Christmas Day always felt rushed. My dad couldn’t relax until we got to his parents’ house, where I’m sure his family looked forward to seeing us. I only fully understand this now, as an adult. I imagine what it would be like for me to only see my nieces once a year and it would be awful.
I remember the road to their house, the country store we passed on the way and the way the house sat on the land. I knew the stories of the yard. For as little as I was at that house – it is woven into fabric of my memory – the dips in the floor, the light in the bathroom, the rabbit hutches out back, the room where my grandfather talked on his CB radio.
It was a two-hour drive to get there and we made that trip every year. It didn’t matter what the forecast was, didn’t matter how hard it was snowing. We made that trip some years on solid ice, the only car for miles. Back then, most everything was closed on Christmas and hardly anyone was on the interstate on Christmas Day. I rode in the backseat and watched the houses out the window, smoke rising from the chimneys or trash burning on the hillsides.

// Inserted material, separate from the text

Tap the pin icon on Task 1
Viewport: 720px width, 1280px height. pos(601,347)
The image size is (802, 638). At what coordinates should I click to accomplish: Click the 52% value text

We opened more presents soon after we arrived. My brother and my cousin Mike always received matching presents as did my cousin Kim and me. Sometimes it was something handmade – crocheted slippers or teddy bears. One year it was clock radios. One year it was giant dolls, as tall as we were.
Christmas dinner was chicken and dumplings (my brother’s favorite), sweet potato casserole with marshmallows on top (my favorite), green beans, rolls, and a punch made with ginger ale and orange sherbet that I’ve never had anywhere else.
And every year, MaMaw made homemade candy – chocolate fudge, peanut butter fudge, peanut butter rolls, and each family received our own box of it – shoeboxes wrapped in aluminum foil. This candy was a crucial element of Christmas for me. This candy, it cannot be overstated, was outrageously delicious.
When we were older, when we were out of high school and my cousin married, MaMaw started making us each our own boxes – a box for every household. I’m a little ashamed to say how thrilled I was to have my own personal box of candy.
There were also molasses cakes, once, cakes built of thin stacked layers. There were jam cakes and dark fruit cakes. There was always food and food and more food and when they lived in the tiny apartment the kitchen heated the whole place up to about five hundred degrees. We ate on TV trays. We ate and ate and what we didn’t eat was sent home with us in margarine tubs.
Bronze baby shoes, praying hands, the portraits in the oval frames, the chair my dad made, the tins of Sir Walter Raleigh, my cousins blonde hair in curls like Shirley Temple, a car race on TV, the hound dogs under the porch of the farmhouse, the lobby of the apartment building – the way the older residents, the ones who wouldn’t have grandchildren visiting, reached out for us.
It was always edging up on dark by the time we headed home. If the roads were slick, my mother would worry. I listened to the radio voices. There was always a sense of relief that Christmas was over. I savored that long night drive everyyear. I watched the headlights, watched the stars, imagined that one of them was brighter than all the others, imagined that it was leading us home.